Top of EXERCISE DATA
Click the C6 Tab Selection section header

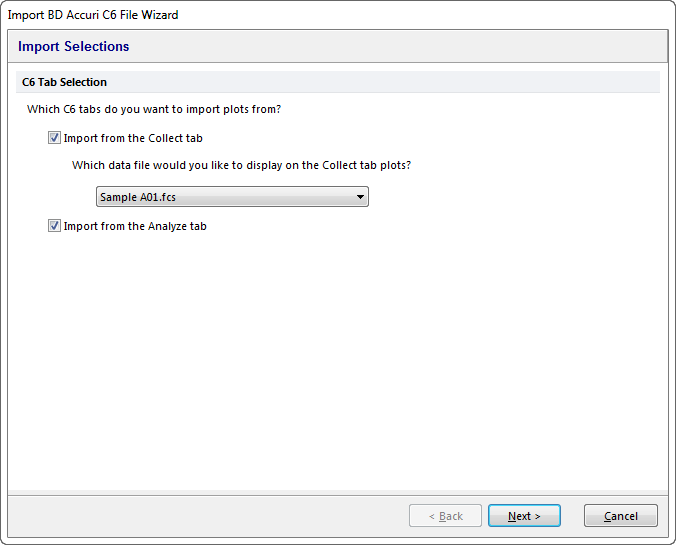(64, 82)
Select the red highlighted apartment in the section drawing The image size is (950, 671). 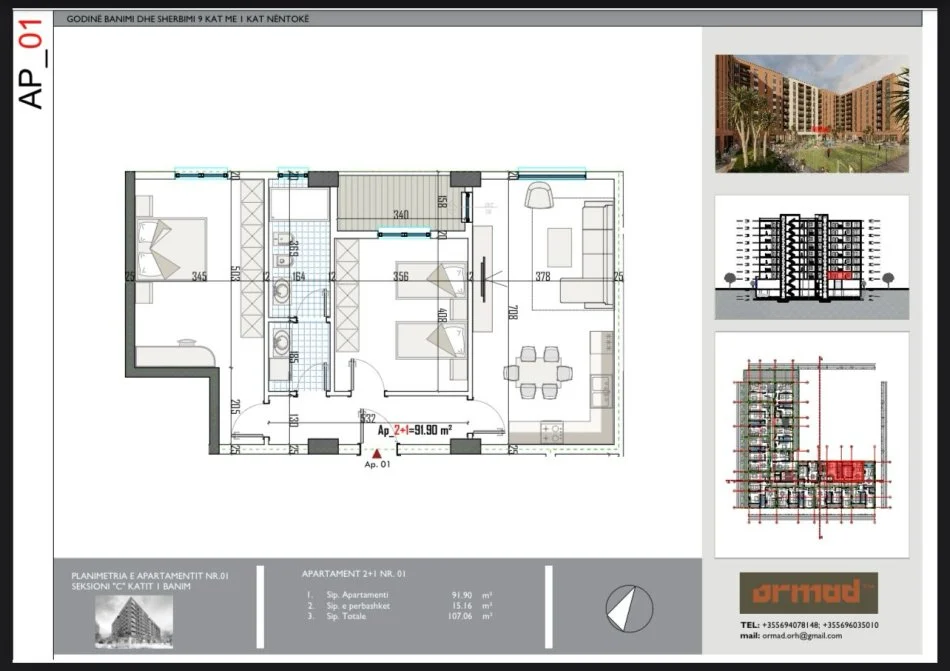pos(839,275)
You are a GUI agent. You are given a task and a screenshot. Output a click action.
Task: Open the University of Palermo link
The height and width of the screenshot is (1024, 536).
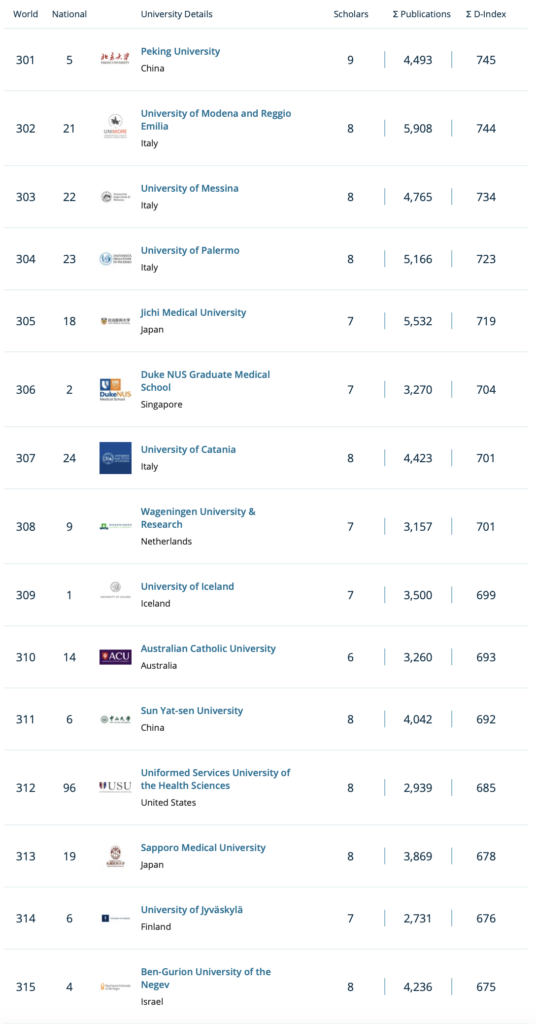click(x=190, y=250)
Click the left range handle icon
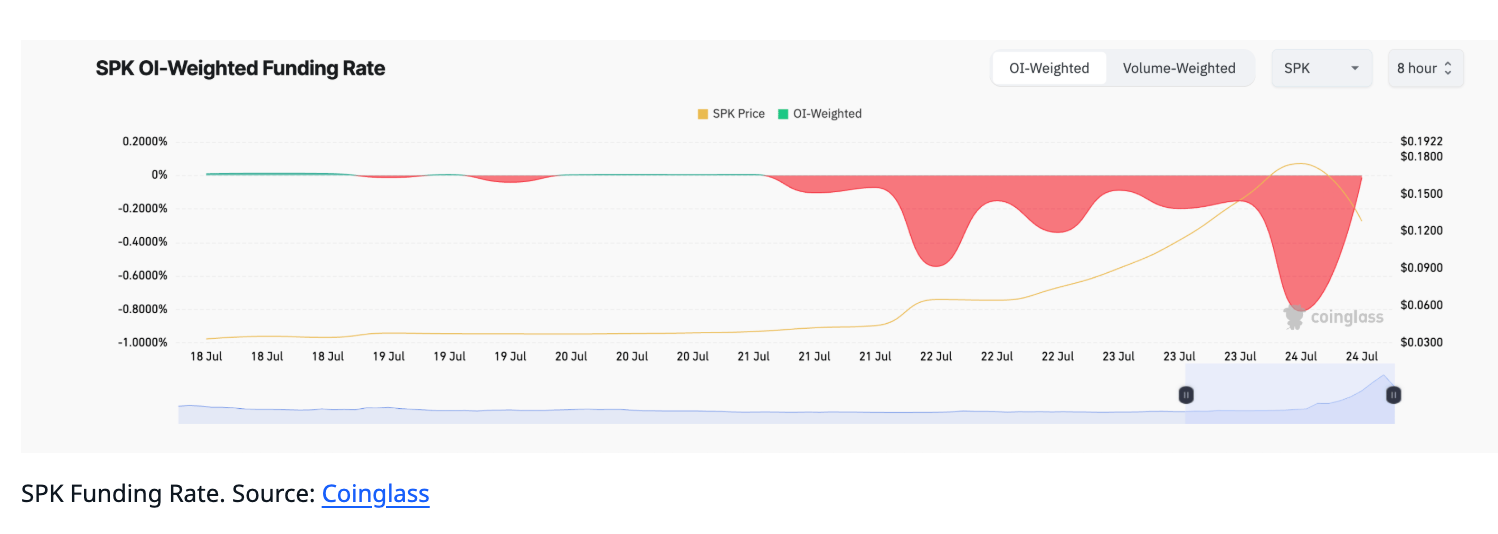Screen dimensions: 1498x534 coord(1186,395)
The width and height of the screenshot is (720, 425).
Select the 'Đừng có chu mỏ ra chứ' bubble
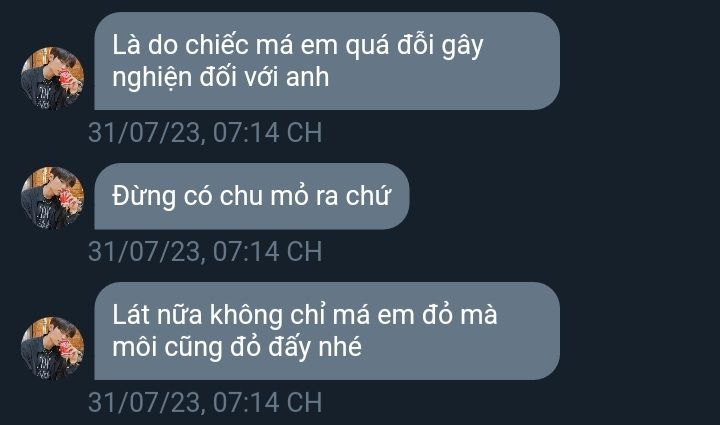252,196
Bottom of EXERCISE DATA
EXERCISE: Reproduce exactly the lines above from the one with "The height and" through the last line of the data, keeping both ends and dropping the pictures.

RESPONSE AREA:
The height and width of the screenshot is (1024, 536).
click(x=190, y=250)
Click the left range handle icon
Screen dimensions: 1498x534 coord(1186,395)
The width and height of the screenshot is (720, 425).
Select the 'Đừng có chu mỏ ra chứ' bubble
252,196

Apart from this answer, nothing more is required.